**Instructions to follow**
Give back the lines below verbatim, omitting all pictures.

Pixel coordinate grounding data:
+---+

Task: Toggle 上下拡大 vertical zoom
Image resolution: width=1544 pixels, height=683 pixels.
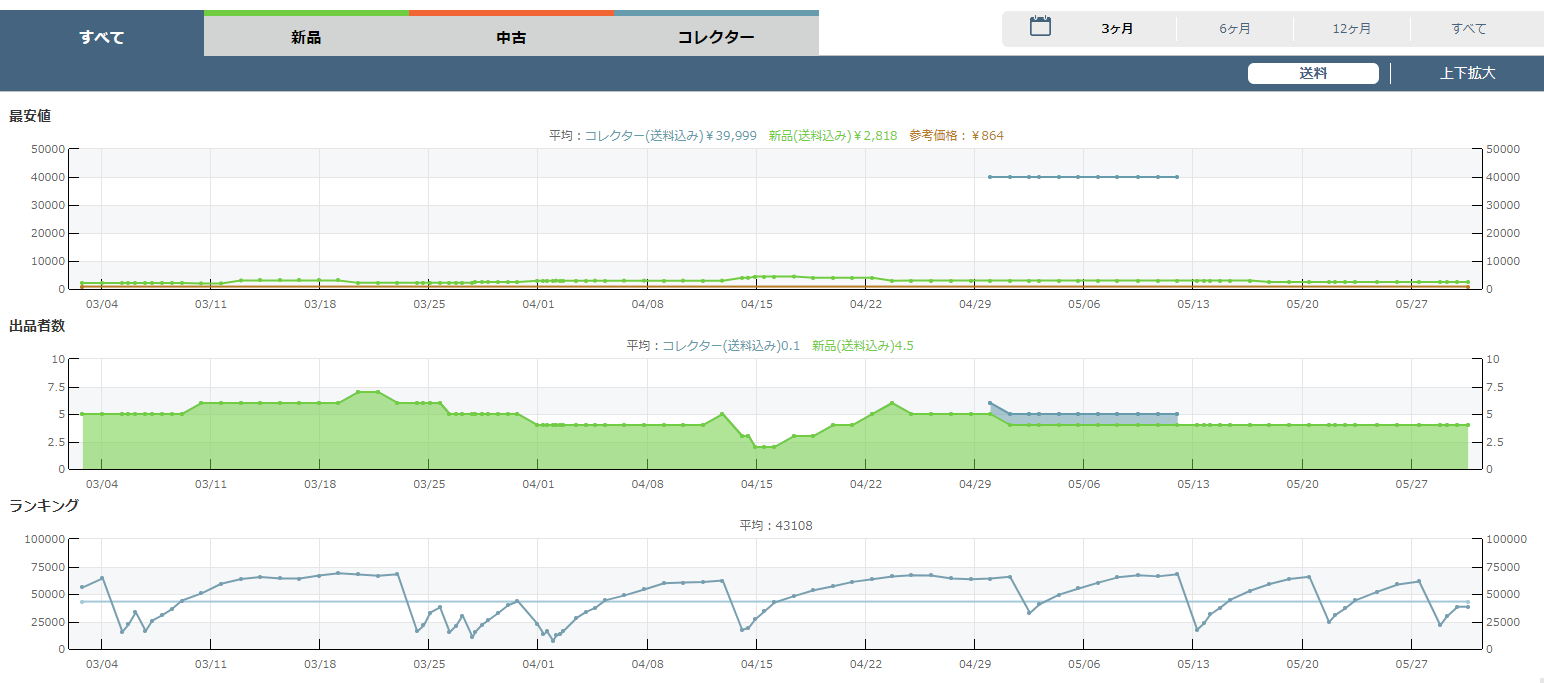Action: click(1467, 73)
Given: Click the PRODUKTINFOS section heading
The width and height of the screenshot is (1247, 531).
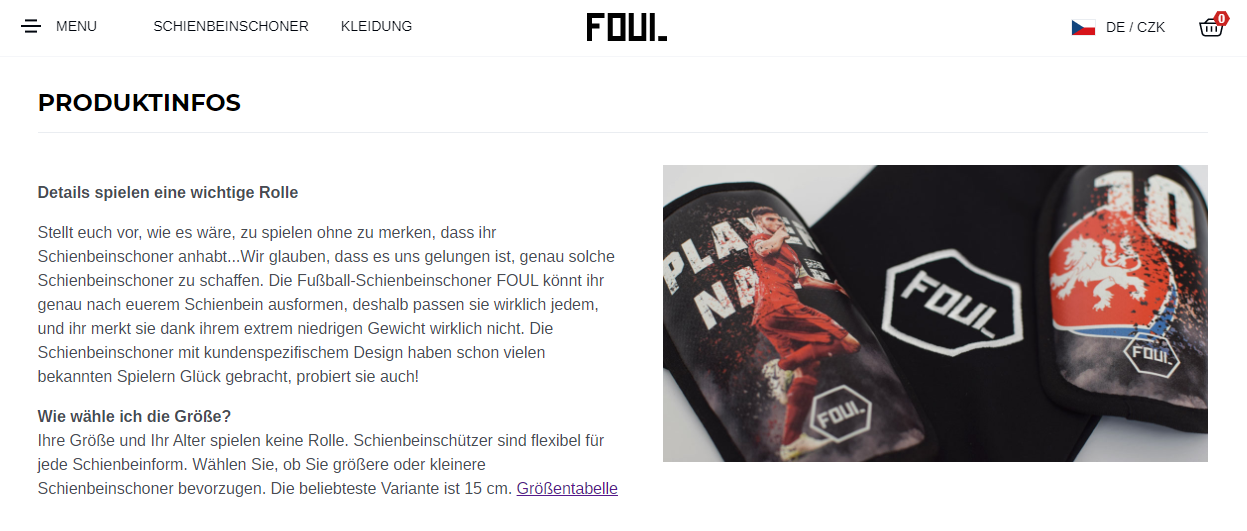Looking at the screenshot, I should (139, 103).
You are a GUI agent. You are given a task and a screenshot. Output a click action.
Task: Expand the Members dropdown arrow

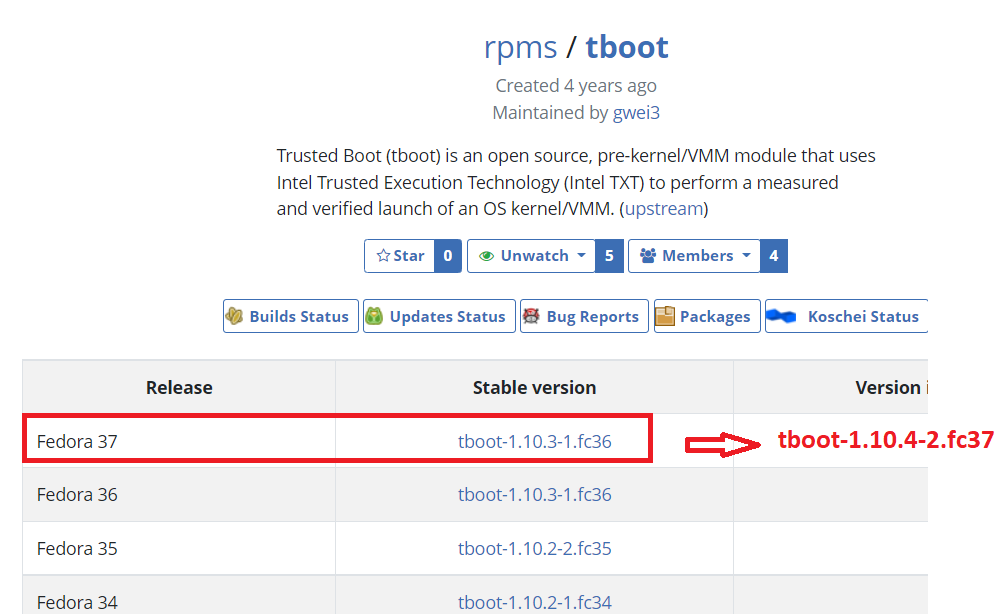(x=747, y=255)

+---+

**Output**
Task: Toggle 上下拡大 vertical zoom
Image resolution: width=1544 pixels, height=683 pixels.
Action: click(1467, 73)
Given: Click the PRODUKTINFOS section heading
The width and height of the screenshot is (1247, 531).
Looking at the screenshot, I should (139, 103).
You are a GUI agent. You are given a task and a screenshot. Output a click action.
Task: Expand the Members dropdown arrow

(x=747, y=255)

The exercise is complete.